- **Information**:
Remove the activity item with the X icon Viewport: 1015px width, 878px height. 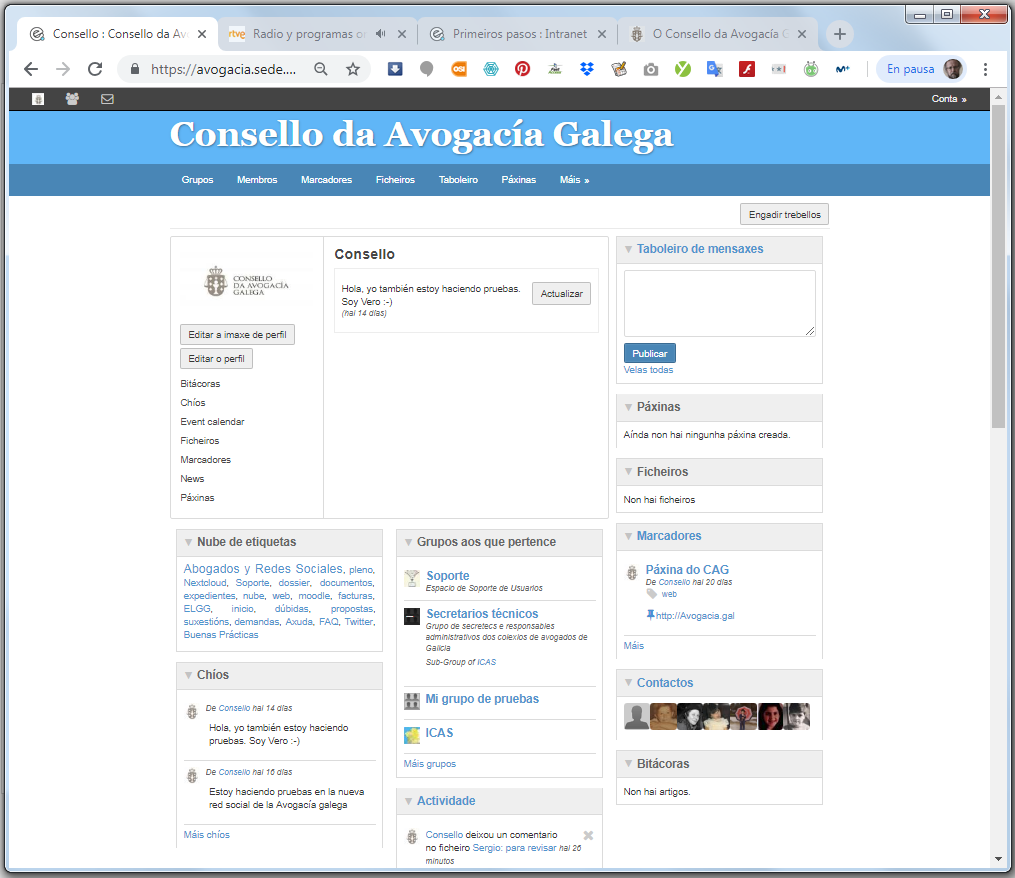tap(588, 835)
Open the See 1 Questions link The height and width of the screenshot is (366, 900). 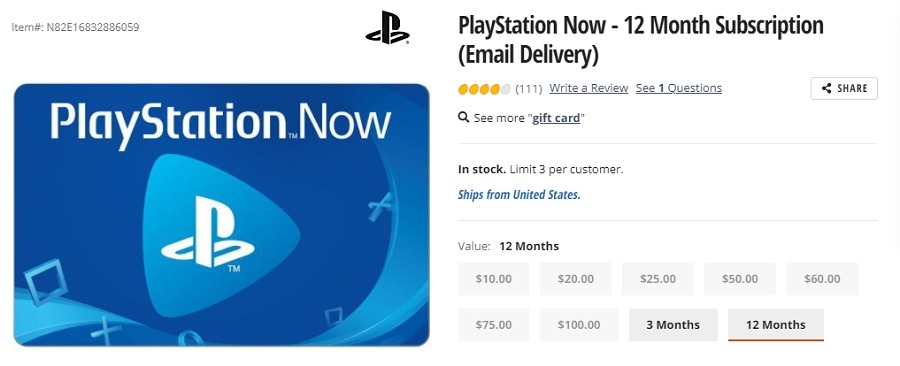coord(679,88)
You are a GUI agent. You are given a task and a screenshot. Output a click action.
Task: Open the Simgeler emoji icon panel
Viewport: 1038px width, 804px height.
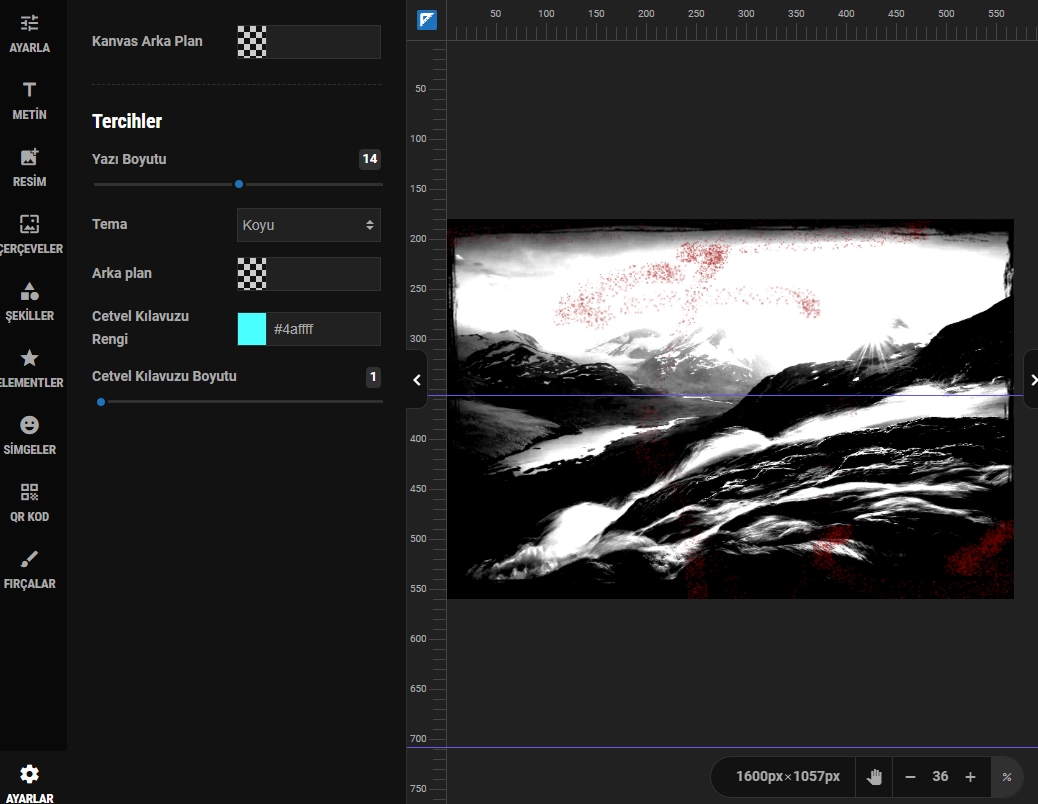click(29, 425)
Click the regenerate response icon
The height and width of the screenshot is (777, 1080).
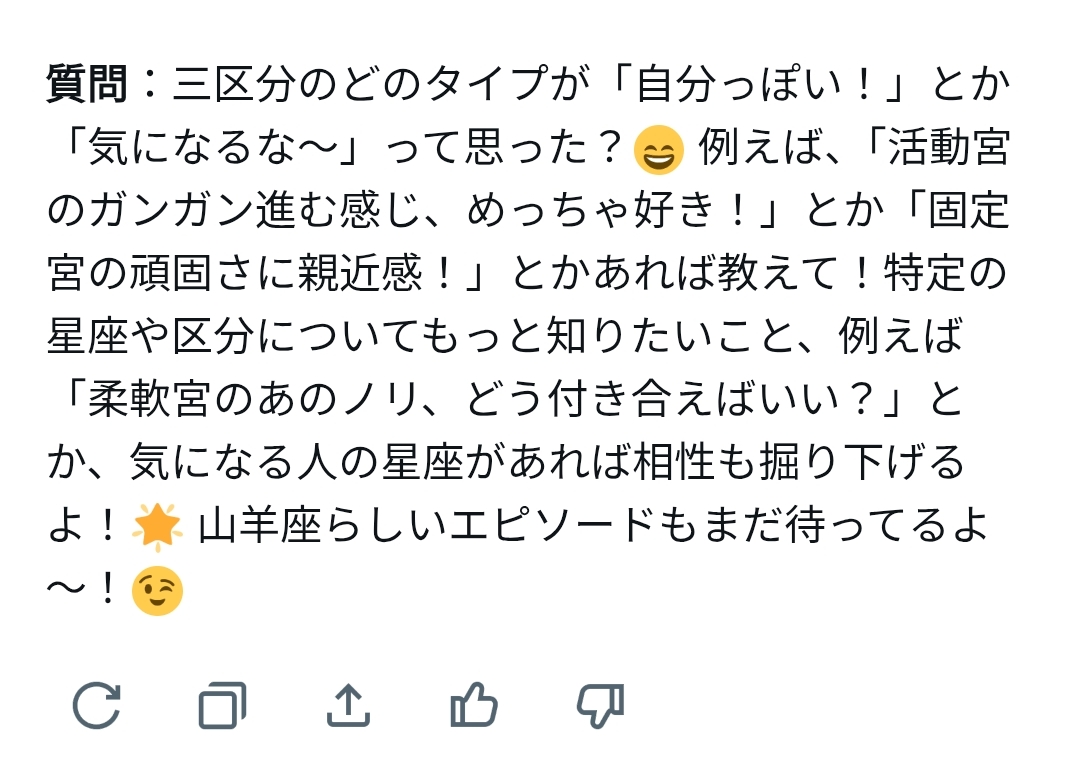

- **Exercise directions**: Where the line with "Viewport: 1038px width, 804px height." appears in the entries above, begin there and restate every line to the end word for word, minus the pictures.

- **Your solution**:
Viewport: 1038px width, 804px height.
click(29, 425)
Click the regenerate response icon
The height and width of the screenshot is (777, 1080).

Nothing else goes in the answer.